**EXERCISE GOAL**
Please echo the stretch of lines from the one containing "Given: Click the" through the one containing "Looking at the", and nothing else.

**EXTRACTED RECORDS**
[start]

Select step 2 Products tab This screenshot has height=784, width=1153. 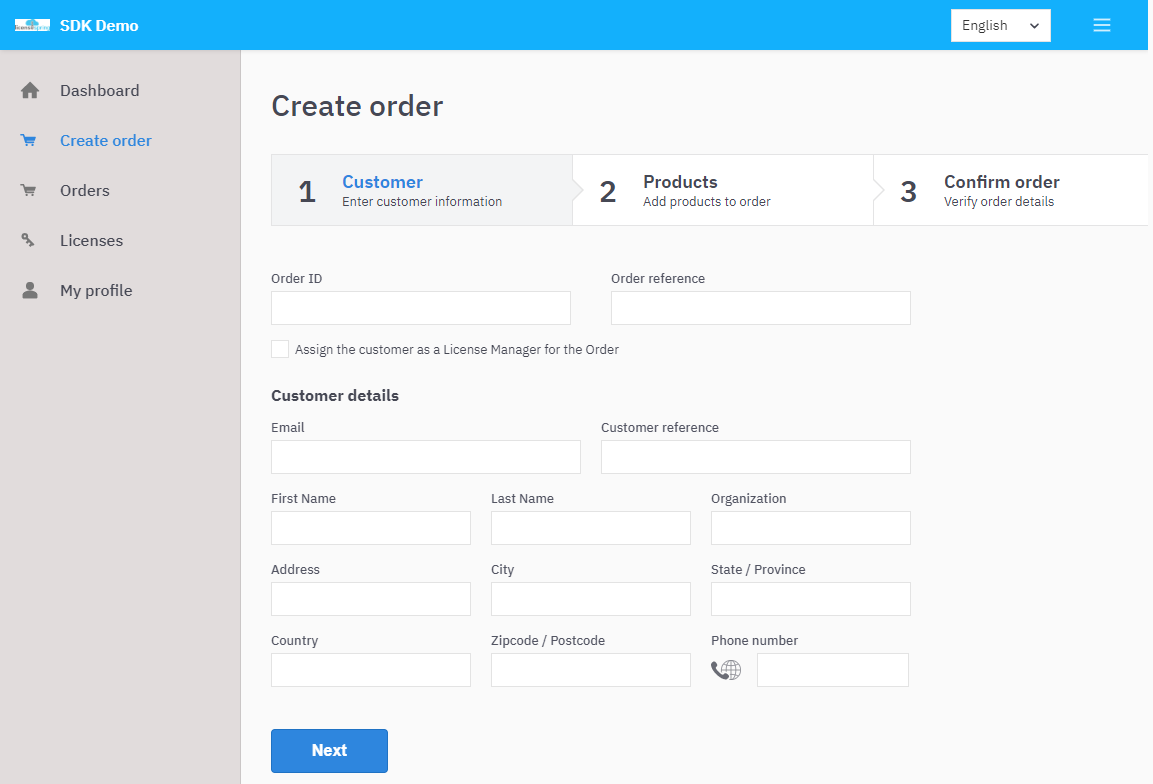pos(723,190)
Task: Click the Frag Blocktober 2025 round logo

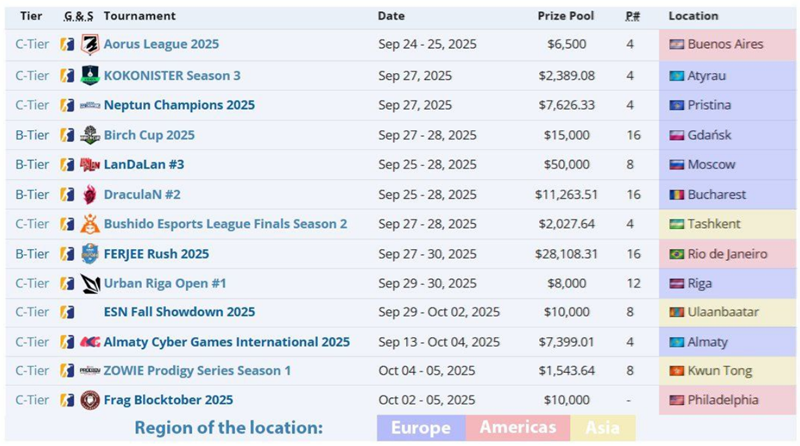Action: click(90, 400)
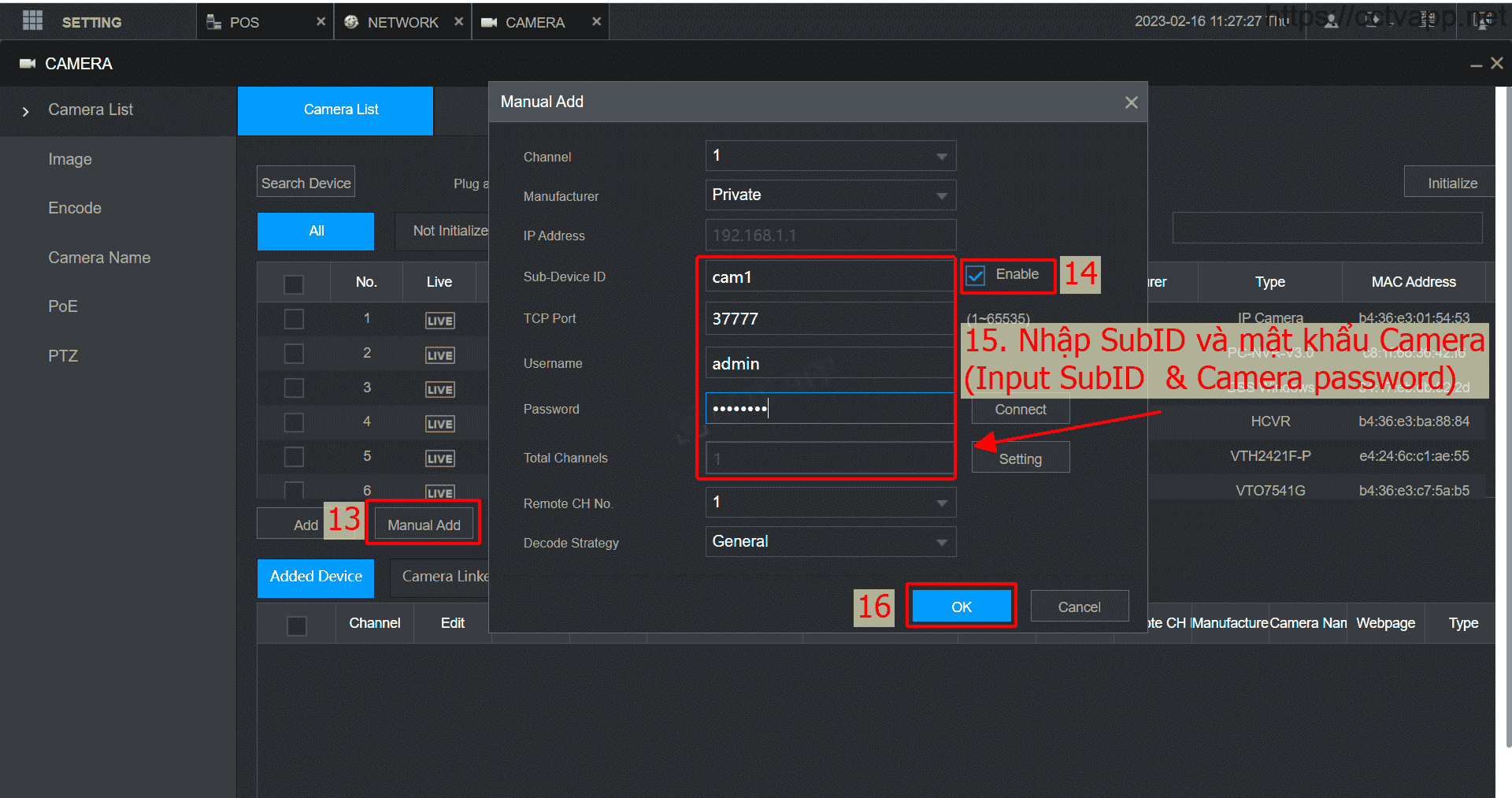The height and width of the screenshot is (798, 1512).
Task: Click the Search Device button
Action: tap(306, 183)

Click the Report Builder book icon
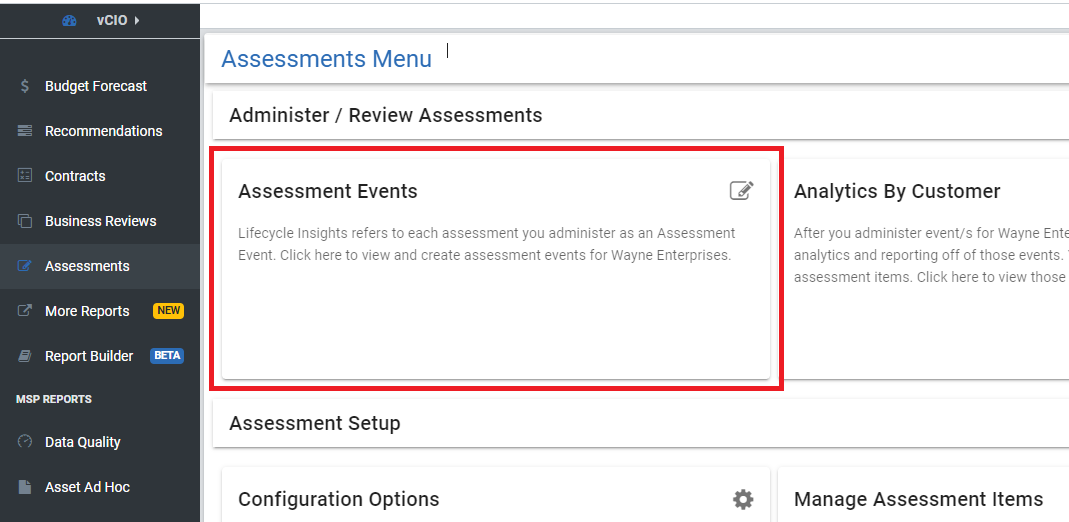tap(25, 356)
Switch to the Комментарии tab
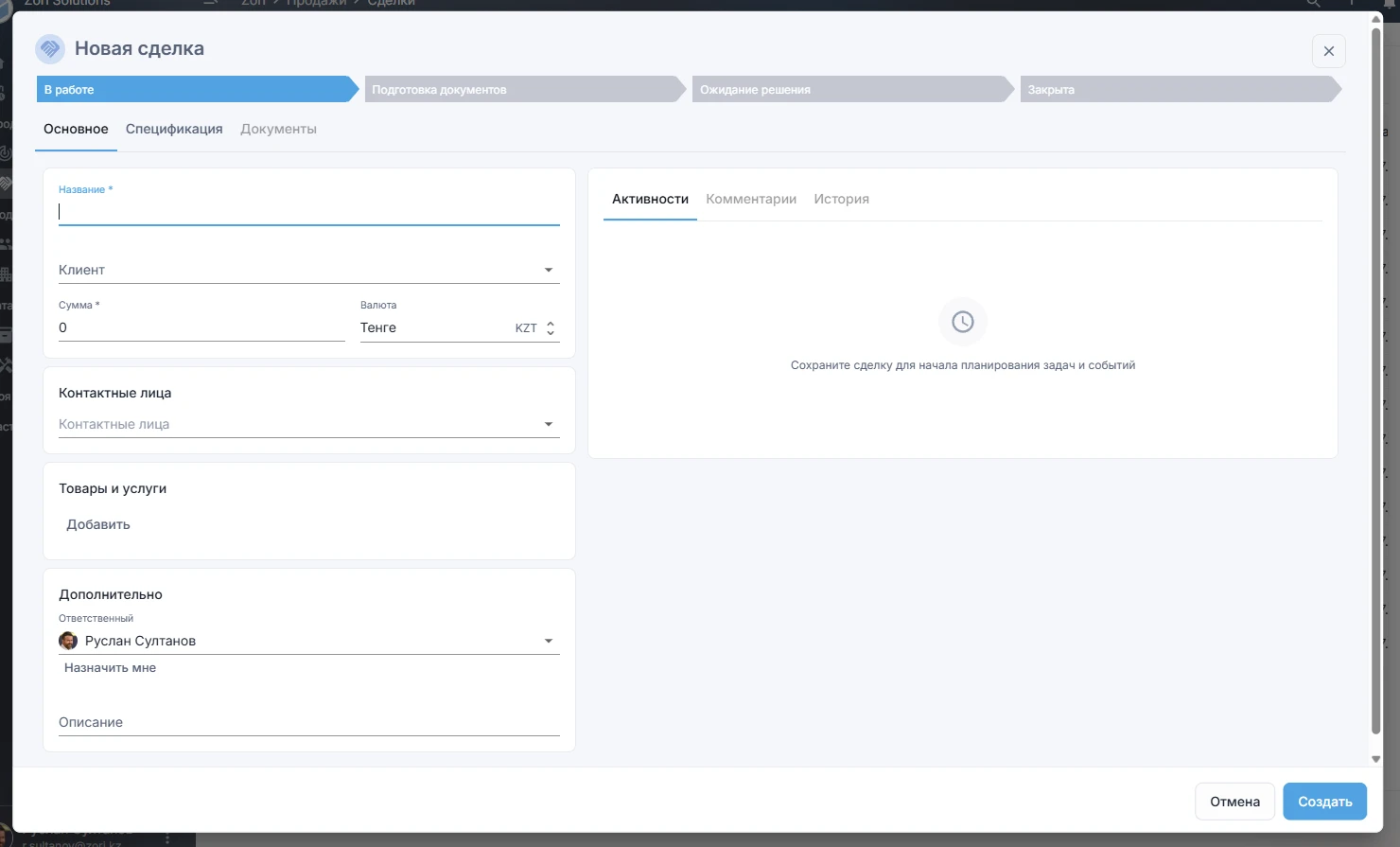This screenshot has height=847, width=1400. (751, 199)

[end]
[start]

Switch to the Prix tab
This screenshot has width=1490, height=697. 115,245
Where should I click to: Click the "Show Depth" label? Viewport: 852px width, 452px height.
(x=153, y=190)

[end]
[start]

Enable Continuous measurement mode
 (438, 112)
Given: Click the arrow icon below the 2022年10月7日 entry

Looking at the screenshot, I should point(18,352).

[end]

**RESPONSE**
Given: Click the arrow icon below the 2022年10月7日 entry

Looking at the screenshot, I should point(18,352).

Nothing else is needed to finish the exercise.